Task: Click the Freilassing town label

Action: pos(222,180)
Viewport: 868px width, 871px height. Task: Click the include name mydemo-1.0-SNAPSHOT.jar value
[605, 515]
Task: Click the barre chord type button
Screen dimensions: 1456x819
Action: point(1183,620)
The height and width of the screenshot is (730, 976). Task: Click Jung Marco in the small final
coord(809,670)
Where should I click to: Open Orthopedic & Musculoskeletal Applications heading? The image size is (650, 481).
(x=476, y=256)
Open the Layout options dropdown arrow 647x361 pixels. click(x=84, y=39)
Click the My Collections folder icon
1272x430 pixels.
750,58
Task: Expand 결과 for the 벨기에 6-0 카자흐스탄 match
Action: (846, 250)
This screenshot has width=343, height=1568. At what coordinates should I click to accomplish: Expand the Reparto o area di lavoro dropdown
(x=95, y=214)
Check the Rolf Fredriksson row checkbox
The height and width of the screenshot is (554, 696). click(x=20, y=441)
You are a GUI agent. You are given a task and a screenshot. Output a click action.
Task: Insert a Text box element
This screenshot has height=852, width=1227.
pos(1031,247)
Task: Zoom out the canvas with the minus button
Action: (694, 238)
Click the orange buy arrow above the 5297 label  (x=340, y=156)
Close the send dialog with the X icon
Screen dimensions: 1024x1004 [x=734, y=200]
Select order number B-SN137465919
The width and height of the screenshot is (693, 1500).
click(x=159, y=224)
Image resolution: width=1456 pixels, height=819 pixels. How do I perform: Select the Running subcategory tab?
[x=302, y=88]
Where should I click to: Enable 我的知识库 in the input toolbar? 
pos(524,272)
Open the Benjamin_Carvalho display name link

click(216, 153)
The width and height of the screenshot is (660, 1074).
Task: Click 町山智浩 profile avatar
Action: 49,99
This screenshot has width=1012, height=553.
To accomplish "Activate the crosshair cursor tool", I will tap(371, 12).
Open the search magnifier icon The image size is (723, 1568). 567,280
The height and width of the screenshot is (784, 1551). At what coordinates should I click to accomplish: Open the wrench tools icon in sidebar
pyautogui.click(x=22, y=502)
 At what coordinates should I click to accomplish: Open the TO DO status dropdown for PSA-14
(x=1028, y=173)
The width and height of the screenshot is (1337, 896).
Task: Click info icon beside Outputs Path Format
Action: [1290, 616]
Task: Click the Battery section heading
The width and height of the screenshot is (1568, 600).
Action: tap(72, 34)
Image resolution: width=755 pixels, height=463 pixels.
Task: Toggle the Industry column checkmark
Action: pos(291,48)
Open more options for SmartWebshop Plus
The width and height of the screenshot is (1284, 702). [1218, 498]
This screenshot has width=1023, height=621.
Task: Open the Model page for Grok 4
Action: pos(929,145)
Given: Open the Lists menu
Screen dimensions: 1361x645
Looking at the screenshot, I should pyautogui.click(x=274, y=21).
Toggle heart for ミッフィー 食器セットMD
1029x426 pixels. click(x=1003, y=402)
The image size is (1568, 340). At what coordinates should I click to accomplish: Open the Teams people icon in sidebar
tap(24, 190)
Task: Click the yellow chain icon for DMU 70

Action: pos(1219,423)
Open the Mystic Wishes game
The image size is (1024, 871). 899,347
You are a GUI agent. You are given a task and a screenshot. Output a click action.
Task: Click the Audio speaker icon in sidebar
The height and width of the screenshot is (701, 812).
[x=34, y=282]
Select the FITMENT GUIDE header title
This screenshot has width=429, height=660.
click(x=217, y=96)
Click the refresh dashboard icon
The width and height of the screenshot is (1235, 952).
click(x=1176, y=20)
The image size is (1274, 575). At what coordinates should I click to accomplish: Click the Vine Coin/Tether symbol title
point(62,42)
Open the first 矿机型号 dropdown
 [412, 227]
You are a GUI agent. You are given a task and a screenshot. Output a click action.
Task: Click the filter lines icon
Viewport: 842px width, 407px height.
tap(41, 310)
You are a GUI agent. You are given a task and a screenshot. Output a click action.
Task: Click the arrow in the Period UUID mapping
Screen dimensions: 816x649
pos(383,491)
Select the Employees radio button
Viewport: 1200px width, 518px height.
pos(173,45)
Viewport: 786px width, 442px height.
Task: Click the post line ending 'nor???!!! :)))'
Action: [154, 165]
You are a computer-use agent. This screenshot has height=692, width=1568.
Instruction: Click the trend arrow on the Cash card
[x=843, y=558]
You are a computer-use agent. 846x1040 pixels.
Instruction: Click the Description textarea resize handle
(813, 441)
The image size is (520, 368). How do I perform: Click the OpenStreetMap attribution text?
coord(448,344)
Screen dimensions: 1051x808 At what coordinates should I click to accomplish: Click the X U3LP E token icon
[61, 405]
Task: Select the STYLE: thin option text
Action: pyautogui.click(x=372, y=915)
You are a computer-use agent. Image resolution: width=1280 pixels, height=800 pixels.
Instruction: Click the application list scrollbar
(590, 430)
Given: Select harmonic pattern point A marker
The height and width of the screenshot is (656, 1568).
= = = =
◆ **Activity**:
Among the lines of the data, identify those with the word "computer". Copy each of them.

◆ **Solution to this task**:
You are a computer-use agent. This screenshot has height=692, width=1568.
You are a computer-use agent. 846x1040 pixels.
You are a computer-use agent. Image resolution: width=1280 pixels, height=800 pixels.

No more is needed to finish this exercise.